Monday, December 27, 2010

Ghost Patrol (Excelsior/Puritan, 1936)

by Mark Gabrish Conlan • Copyright © 2010 by Mark Gabrish Conlan • All rights reserved

The film was Ghost Patrol, a really quirky 1936 production from Excelsior Pictures, distributed by Puritan Pictures, which was almost exclusively a Western label. It was one of those weird genre-benders, a modern-dress Western with a sci-fi twist: star Tim McCoy (a performer I wish I’d seen more of — I watched a documentary about him in the 1970’s that mentioned the 1932 Columbia film End of the Trail, a pro-Indian Western in which McCoy played a Native American 20 years before the film Broken Arrow supposedly started the trend for Indian-sympathetic Westerns, and that’s a movie I’d dearly love to see) plays undercover federal agent Tim Caverly, who flies a plane to patrol the Western canyon lands (the ultra-familiar L.A.-area locations that appeared in literally thousands of these films) looking for a group of outlaws on horses.

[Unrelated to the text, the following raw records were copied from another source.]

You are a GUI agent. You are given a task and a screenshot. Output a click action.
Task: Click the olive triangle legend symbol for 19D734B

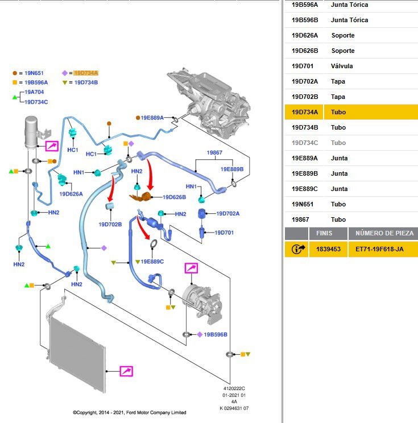point(64,82)
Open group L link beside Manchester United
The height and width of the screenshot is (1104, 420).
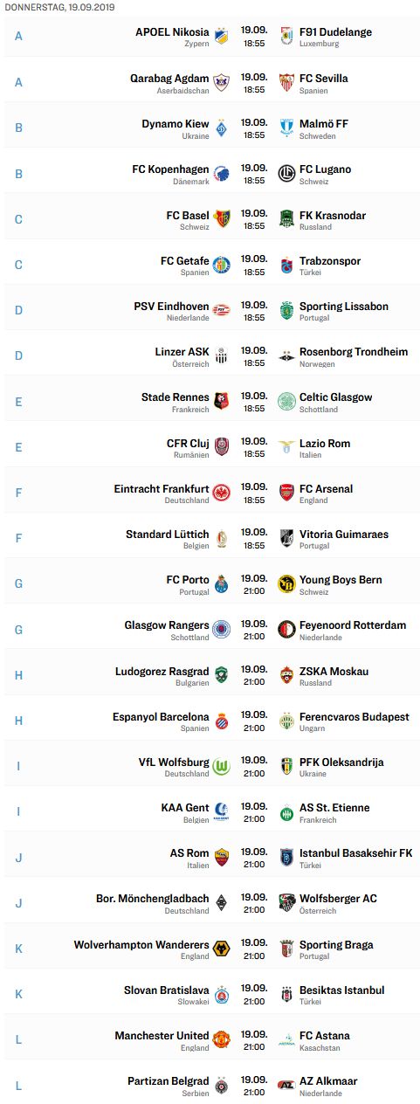pyautogui.click(x=19, y=1039)
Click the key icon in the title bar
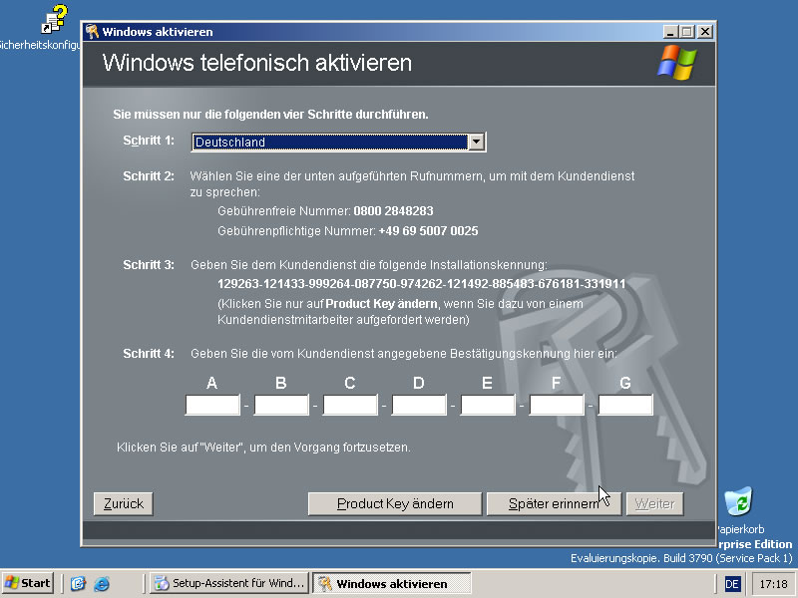798x598 pixels. pos(92,32)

When we first see the gangsters we assume they’re out to ambush a train and Tim is trying to spot them from the air before they can do so, but it turns out the plane is actually their target — that and the mail cargoes it carries, including half a million dollars worth of negotiable bonds. The head of the gang is Ted Dawson (Walter Miller), and he’s kidnapped a noted scientist, Brent (Lloyd Ingraham), and is holding him prisoner and forcing him to use his latest invention, a radium-powered ray gun (“played” by some of Kenneth Strickfaden’s electrical equipment familiar to any Frankenstein movie buff), to bring down planes by conking out their engines, so they crash and the bad guys can help themselves to their cargoes. They bring down Tim’s plane in this fashion (though, oddly, the ray that manages to stop the electrical impulses that fire the plane motor’s spark plugs has no influence on the electrically powered radio, which Tim is able to use to warn his superiors about what’s going on) but he escapes, parachuting down to earth and later infiltrating the gang under the alias Tim Toomey, a known criminal, only (stop me if you’ve heard this before) the real Tim Toomey, an incarcerated convict, escapes and Our Hero is “outed” when the real Toomey’s escape hits the papers.

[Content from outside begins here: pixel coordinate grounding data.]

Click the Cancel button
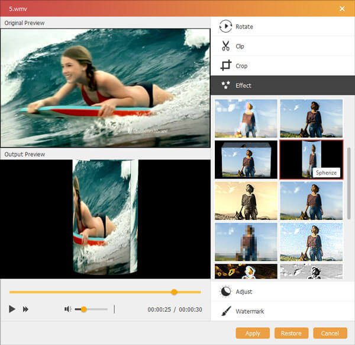Image resolution: width=355 pixels, height=345 pixels. [x=330, y=333]
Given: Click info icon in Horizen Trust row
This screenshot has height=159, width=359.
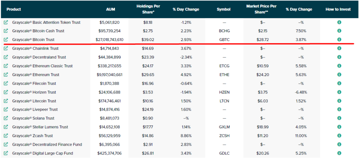Looking at the screenshot, I should pos(339,92).
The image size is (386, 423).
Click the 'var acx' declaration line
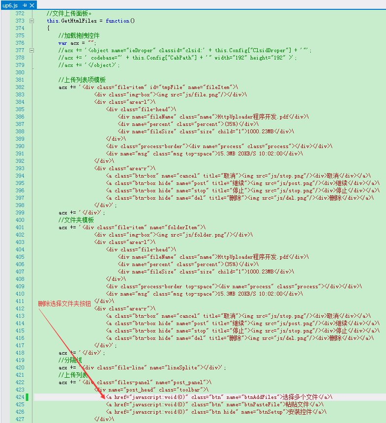77,43
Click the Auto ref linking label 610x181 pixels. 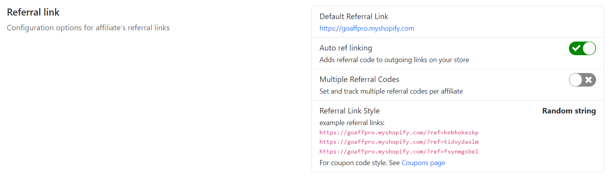[345, 48]
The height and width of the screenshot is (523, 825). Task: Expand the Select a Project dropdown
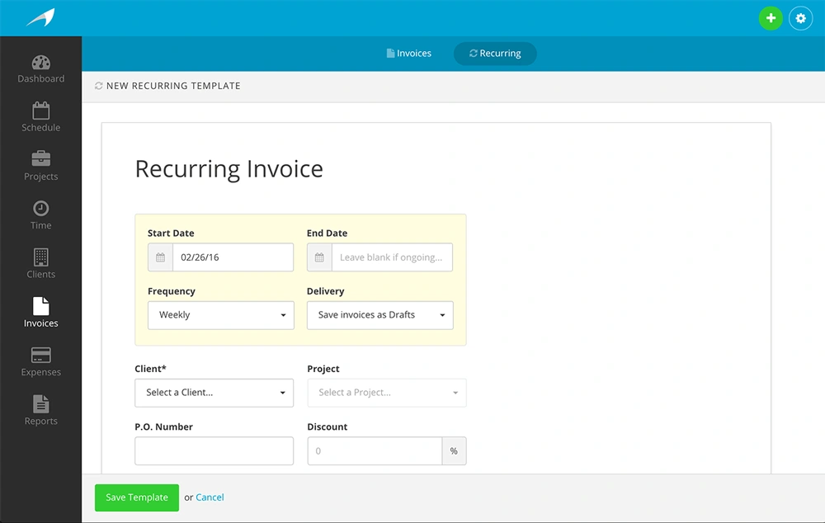pos(386,393)
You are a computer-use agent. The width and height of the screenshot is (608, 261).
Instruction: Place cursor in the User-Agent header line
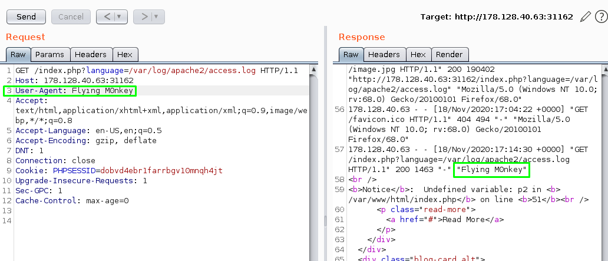[71, 91]
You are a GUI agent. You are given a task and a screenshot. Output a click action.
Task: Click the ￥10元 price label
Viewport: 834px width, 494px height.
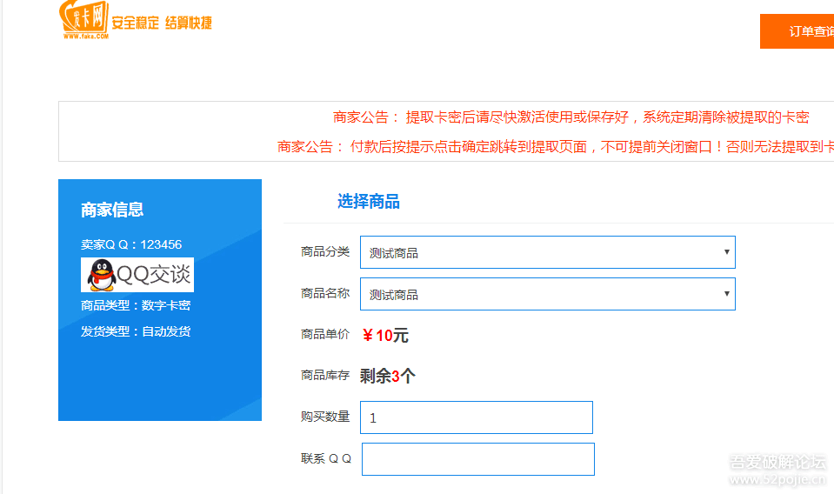click(x=385, y=336)
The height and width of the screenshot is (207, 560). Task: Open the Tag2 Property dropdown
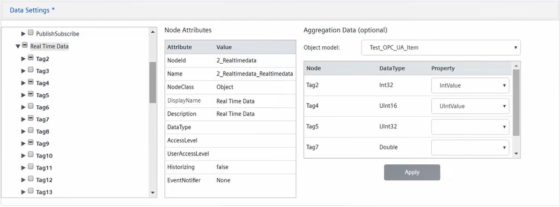[470, 86]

Meanwhile, Brent’s daughter Natalie (played by Claudia Dell, who was the female lead in the 1932 version of Destry Rides Again with Tom Mix and whose opening close-up looks appropriately Dietrich-esque, given that Dietrich played her role in the much more famous 1939 remake), shows up trying to figure out what happened to her dad, whom she hadn’t heard from in some time, and the action leads predictably to a shoot-out inside the lab where Brent has his ray set up and Tim shoots the mechanism just when it’s about to bring down another plane containing the government agents that are flying in to arrest Dawson and his gang. The direction is by Sam Newfield (needless to say, his brother Sigmund Neufeld was involved in the production) and the “original” story and script by Wyndham Gittens, who was almost certainly, shall we say, “influenced” by Air Hawks, the marvelous Columbia movie from 1935 (written by Griffin Jay and Grace Neville, and directed by Albert S. Rogell) that didn’t have the Western trappings of this one but also was about a gang using a scientist’s mysterious ray to bring down planes for criminal purposes (though in Air Hawks the scientist was himself a part of the gang and not an innocent victim forced to help the bad guys) and was much more interesting than Ghost Patrol.

Not that there’s anything really bad about this movie; it’s just mediocre, wasting a provocative premise on something that turns out to be yet another “B” Western with nothing but the ray-gun gimmick and the modern setting (interestingly, horses and planes figure prominently in this one but there are no automobiles — perhaps, as Charles suggested, because cars would have been useless in the rugged locations in which it’s set) to set it apart from a million other films being made in the genre and providing the bread-and-butter profits of many a movie company at the time.